Problem details:
Would you output the entries below only from the line containing "1274x752 pixels. Task: Open" through the line containing "has width=600, height=385.", exactly as they stand and with both ends included?

Provided records:

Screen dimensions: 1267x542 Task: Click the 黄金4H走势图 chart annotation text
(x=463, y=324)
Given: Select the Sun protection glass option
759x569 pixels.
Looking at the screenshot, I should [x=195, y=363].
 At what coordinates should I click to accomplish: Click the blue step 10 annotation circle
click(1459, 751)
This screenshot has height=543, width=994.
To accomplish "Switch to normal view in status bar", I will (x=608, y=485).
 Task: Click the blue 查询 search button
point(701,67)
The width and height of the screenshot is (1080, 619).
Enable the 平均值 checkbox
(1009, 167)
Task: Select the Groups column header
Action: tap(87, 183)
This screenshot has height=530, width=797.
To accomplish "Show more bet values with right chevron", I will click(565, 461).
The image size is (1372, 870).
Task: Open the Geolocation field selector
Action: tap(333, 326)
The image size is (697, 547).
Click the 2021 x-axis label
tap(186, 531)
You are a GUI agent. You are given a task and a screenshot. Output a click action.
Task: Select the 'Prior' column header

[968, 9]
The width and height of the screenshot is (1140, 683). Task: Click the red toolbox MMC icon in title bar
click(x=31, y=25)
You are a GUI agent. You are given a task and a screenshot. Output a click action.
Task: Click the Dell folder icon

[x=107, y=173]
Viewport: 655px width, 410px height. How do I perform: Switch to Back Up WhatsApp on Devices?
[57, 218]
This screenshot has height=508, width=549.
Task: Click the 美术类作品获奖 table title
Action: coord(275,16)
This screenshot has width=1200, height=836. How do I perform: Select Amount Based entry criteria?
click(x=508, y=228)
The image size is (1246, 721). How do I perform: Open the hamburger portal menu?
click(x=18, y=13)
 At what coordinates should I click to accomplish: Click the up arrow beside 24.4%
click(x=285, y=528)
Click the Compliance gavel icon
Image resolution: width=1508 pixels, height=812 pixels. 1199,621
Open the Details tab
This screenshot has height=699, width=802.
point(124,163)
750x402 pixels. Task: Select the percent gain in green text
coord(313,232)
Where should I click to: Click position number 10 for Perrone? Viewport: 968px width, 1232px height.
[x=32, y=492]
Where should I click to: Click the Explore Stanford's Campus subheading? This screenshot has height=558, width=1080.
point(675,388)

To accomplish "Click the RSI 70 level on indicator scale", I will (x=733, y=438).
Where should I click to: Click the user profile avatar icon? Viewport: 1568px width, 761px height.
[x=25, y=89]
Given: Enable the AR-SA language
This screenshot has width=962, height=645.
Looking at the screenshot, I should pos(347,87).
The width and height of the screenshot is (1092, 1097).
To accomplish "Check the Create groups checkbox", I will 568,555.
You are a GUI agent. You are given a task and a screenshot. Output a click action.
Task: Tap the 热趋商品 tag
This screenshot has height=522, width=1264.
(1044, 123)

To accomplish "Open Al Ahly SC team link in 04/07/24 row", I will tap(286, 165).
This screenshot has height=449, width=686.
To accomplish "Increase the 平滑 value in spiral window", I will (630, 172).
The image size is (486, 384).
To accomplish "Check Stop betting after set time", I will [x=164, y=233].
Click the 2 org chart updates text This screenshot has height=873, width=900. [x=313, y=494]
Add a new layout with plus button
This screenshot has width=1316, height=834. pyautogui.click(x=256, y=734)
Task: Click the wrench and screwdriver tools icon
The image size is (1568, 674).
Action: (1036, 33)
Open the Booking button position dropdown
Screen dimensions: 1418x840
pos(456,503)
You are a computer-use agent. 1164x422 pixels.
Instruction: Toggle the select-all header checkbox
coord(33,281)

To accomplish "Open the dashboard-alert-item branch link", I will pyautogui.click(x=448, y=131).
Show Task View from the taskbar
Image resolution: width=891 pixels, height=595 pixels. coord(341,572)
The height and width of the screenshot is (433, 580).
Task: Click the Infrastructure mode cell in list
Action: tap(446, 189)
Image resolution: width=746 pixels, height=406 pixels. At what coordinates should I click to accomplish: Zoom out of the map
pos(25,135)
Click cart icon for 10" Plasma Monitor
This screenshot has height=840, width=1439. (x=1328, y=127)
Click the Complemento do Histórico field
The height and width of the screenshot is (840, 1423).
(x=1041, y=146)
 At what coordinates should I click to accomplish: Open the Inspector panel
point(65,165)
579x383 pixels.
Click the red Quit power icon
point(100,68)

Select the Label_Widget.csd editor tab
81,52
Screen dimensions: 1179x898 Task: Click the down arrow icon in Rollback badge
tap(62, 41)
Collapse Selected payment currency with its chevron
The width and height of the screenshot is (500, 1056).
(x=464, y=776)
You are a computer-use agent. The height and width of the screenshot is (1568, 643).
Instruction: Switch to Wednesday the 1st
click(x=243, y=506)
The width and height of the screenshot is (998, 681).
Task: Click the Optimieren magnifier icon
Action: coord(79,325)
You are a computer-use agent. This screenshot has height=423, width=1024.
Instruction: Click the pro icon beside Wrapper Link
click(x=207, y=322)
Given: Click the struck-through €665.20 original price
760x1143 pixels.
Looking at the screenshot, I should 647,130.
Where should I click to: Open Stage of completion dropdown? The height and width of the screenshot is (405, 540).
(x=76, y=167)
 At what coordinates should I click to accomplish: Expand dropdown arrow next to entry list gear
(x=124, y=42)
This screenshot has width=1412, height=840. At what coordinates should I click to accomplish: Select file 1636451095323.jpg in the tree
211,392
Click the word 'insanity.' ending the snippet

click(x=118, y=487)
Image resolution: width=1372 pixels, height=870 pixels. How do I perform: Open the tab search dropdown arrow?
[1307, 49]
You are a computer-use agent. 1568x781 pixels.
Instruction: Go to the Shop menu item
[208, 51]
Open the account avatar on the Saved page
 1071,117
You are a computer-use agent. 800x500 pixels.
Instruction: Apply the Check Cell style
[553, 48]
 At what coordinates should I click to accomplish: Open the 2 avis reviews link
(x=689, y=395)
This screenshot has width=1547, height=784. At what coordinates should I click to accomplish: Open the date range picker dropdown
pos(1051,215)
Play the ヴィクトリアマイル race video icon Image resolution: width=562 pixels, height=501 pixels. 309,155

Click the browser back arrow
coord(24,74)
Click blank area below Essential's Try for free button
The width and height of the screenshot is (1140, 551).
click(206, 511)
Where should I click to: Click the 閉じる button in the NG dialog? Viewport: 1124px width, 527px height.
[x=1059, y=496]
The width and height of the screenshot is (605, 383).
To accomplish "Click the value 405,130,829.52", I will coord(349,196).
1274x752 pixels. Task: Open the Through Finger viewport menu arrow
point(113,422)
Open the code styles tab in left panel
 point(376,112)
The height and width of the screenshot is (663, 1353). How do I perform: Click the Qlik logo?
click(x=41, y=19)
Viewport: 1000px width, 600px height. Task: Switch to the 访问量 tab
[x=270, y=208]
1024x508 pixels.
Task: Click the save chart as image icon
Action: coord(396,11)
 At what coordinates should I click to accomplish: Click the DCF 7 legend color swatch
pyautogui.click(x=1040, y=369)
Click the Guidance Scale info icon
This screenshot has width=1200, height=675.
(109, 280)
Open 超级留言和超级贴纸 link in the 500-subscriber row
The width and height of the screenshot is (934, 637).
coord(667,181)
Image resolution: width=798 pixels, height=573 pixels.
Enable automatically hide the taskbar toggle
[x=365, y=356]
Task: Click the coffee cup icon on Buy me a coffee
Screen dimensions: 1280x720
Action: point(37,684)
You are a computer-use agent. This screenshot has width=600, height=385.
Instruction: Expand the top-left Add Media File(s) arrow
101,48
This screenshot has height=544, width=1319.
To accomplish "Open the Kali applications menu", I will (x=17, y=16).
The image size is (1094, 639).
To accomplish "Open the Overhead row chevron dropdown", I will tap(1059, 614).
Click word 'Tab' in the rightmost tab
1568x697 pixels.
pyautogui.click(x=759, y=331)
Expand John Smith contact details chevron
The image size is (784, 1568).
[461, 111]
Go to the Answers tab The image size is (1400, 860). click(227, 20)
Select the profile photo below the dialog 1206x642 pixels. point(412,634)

Answer space:
1274x752 pixels. Task: Open the Through Finger viewport menu arrow
point(113,422)
Open the code styles tab in left panel
 point(376,112)
The height and width of the screenshot is (663, 1353). How do I perform: Click the Qlik logo?
click(x=41, y=19)
Viewport: 1000px width, 600px height. Task: Switch to the 访问量 tab
[x=270, y=208]
1024x508 pixels.
Task: Click the save chart as image icon
Action: coord(396,11)
 At what coordinates should I click to accomplish: Click the DCF 7 legend color swatch
pyautogui.click(x=1040, y=369)
Click the Guidance Scale info icon
This screenshot has width=1200, height=675.
(109, 280)
Open 超级留言和超级贴纸 link in the 500-subscriber row
The width and height of the screenshot is (934, 637).
coord(667,181)
Image resolution: width=798 pixels, height=573 pixels.
Enable automatically hide the taskbar toggle
[x=365, y=356]
Task: Click the coffee cup icon on Buy me a coffee
Screen dimensions: 1280x720
Action: point(37,684)
You are a computer-use agent. This screenshot has width=600, height=385.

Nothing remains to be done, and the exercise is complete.